FedEx swings to 4Q loss; guidance disappoints - WMC Action News 5 - Memphis, Tennessee

Reported by Woody Baird, Associated Press Writer

FedEx swings to 4Q loss; guidance disappoints

MEMPHIS, Tenn. (AP) - FedEx Corp. reported a fourth-quarter loss Wednesday and offered a gloomy outlook as it wrestles with a slumping U.S. economy beset by soaring fuel costs and falling prices for homes.

FedEx, considered a bellwether for the broader U.S. economy, predicted 2009 earnings of $4.75 to $5.25 per share, well below Wall Street expectations of $5.92 a share. The international package delivery company expects to earn 80 cents to $1 per share in the first-quarter of the current fiscal year. Analysts forecast $1.27 per share.

"Looking ahead to '09, we do expect conditions to remain extremely challenging and we anticipate in both the first quarter guidance and the yearly target the current economic weakness will continue and the current level of fuel costs will not mitigate," chief financial officer Alan Graf said in a conference call with market analysts.

FedEx posted a loss for the just-ended fourth period of 78 cents a share, or $241 million, compared with a profit of $610 million, or $1.96 per share, for the same quarter last year.

Excluding one-time charges, FedEx earned $1.45 per share for the fourth quarter. Revenue rose 8 percent to $9.87 billion from $9.15 billion a year earlier.

Analysts polled by Thomson Financial expected $1.47 per share on revenue of $9.6 billion.

FedEx, which owns the world's largest cargo airline, spend almost $1.4 billion on fuel in the fourth quarter and those costs represented 14 percent of total operating expenses, said Edward Jones analyst Dan Ortwerth.

FedEx customers pay fuel surcharges, but that does not cover all of the increases. The company's fuel costs for the quarter were 54 percent higher than for the same period last year, Ortwerth said, while the surcharges were up less than 30 percent.

"They don't try to recover the entire increase in fuel because that would really hurt the customer and they have the sense to invest in long-term customer relations," he said.

But higher costs for fuel mean higher prices for FedEx services.

"The prices have gotten high enough that people are looking for other ways to ship their goods," said Morgan Keegan analyst Art Hatfield. And even customers who stay with FedEx may shift from pricey express shipments to less expensive, slower services, he said.

The fuel surcharges, which are added to the company's basic shipping rates, were 28 percent for June and will increase to 32.5 percent in July, Hatfield said.

"So for every dollar you spend to move a product, you're spending an extra 32 and a half cents because of fuel," he said. "If fuel wasn't going up, prices wouldn't be going up. Regular prices they only raise once a year, but fuel surcharges they raise monthly."
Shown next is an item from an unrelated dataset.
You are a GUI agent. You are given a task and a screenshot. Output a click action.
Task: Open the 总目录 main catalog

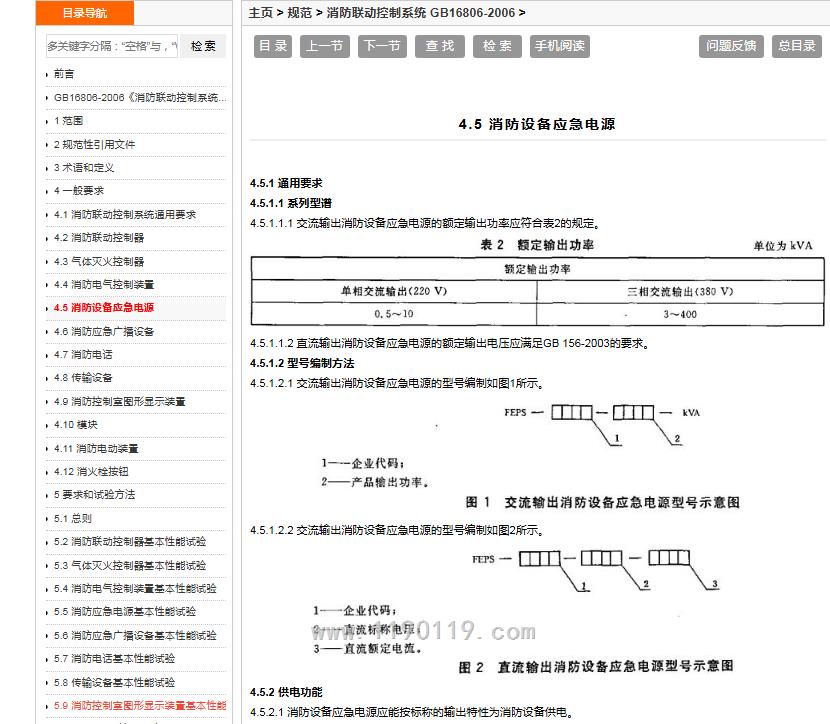796,46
The generally sluggish economy, with high fuel cost adding to the troubles, also slows inventory and product shipping by business and industry.

"The weak U.S. economy, particularly in housing, in automotive and financial services, dampened volume growth and substantially affected our bottom line," FedEx chairman Frederick W. Smith said.

Smith said, however, FedEx was confident it could deal with the economy's troubles by holding down expenses, limiting capital spending and growing the company's international business.

"It's my opinion that great companies always improve their competitive positions in economic downturns," Smith said, "and we intend to do just that."

FedEx said it will continue capital spending on overseas expansion, "significant investments" in more fuel-efficient aircraft and other projects necessary for the company's long-range strategies.

"This is the fourth oil crisis FedEx has weathered," Smith said. "The first was in 1973 when the Arab oil embargo almost killed a nascent FedEx in the cradle."

Smith formed Federal Express, the small airline that grew into FedEx Corp., in 1971.

FedEx said its outlook for the new fiscal year "assumes no additional increases to current fuel prices and no further weakening in the economy."

"Nobody knows when this is going to get better," said Ortwerth of Edward Jones. "In the near term, I say strap in tight and brace yourself, but in the long-term, this company has the strength to weather the storm." 

The fourth-quarter earnings included a one-time charge of $891 million for the expected costs of renaming the company's office service and copying division from FedEx Kinko's to FedEx Office.

FedEx had predicted fourth-quarter earnings of $1.45 to $1.50 a share. That projection was lowered last month from earlier company guidance of $1.60 to $1.80 a share, due largely to rising fuel costs.

For 2008, FedEx reported earnings of $3.60 a share, down 44 percent from $6.48 the previous years. Yearly revenue was put at $38 billion, up 8 percent from $35.2 billion.

FedEx shares fell $1.73, or 2.1 percent, to close at $82.60.